*** Block opens ***

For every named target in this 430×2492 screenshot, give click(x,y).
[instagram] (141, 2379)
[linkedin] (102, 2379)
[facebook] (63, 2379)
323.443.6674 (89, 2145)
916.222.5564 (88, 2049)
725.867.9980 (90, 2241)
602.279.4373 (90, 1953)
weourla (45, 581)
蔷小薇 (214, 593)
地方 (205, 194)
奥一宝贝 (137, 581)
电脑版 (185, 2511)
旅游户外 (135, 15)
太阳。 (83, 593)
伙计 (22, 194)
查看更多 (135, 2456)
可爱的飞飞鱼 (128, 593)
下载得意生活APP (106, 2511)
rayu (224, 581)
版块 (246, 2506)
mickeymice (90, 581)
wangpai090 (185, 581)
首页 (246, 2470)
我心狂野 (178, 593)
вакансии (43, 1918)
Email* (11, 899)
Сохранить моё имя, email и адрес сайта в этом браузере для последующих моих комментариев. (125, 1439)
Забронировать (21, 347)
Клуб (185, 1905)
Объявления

*** Block closes ***

■ **What you will do**: Each record is to be repeated word for word, with none skipped.

■ **Exercise response**:
For every named target in this 430×2492 screenshot, give click(x,y).
[instagram] (141, 2379)
[linkedin] (102, 2379)
[facebook] (63, 2379)
323.443.6674 (89, 2145)
916.222.5564 (88, 2049)
725.867.9980 (90, 2241)
602.279.4373 (90, 1953)
weourla (45, 581)
蔷小薇 (214, 593)
地方 (205, 194)
奥一宝贝 (137, 581)
电脑版 (185, 2511)
旅游户外 (135, 15)
太阳。 (83, 593)
伙计 (22, 194)
查看更多 (135, 2456)
可爱的飞飞鱼 (128, 593)
下载得意生活APP (106, 2511)
rayu (224, 581)
版块 (246, 2506)
mickeymice (90, 581)
wangpai090 (185, 581)
首页 (246, 2470)
我心狂野 (178, 593)
вакансии (43, 1918)
Email* (11, 899)
Сохранить моё имя, email и адрес сайта в этом браузере для последующих моих комментариев. (125, 1439)
Забронировать (21, 347)
Клуб (185, 1905)
Объявления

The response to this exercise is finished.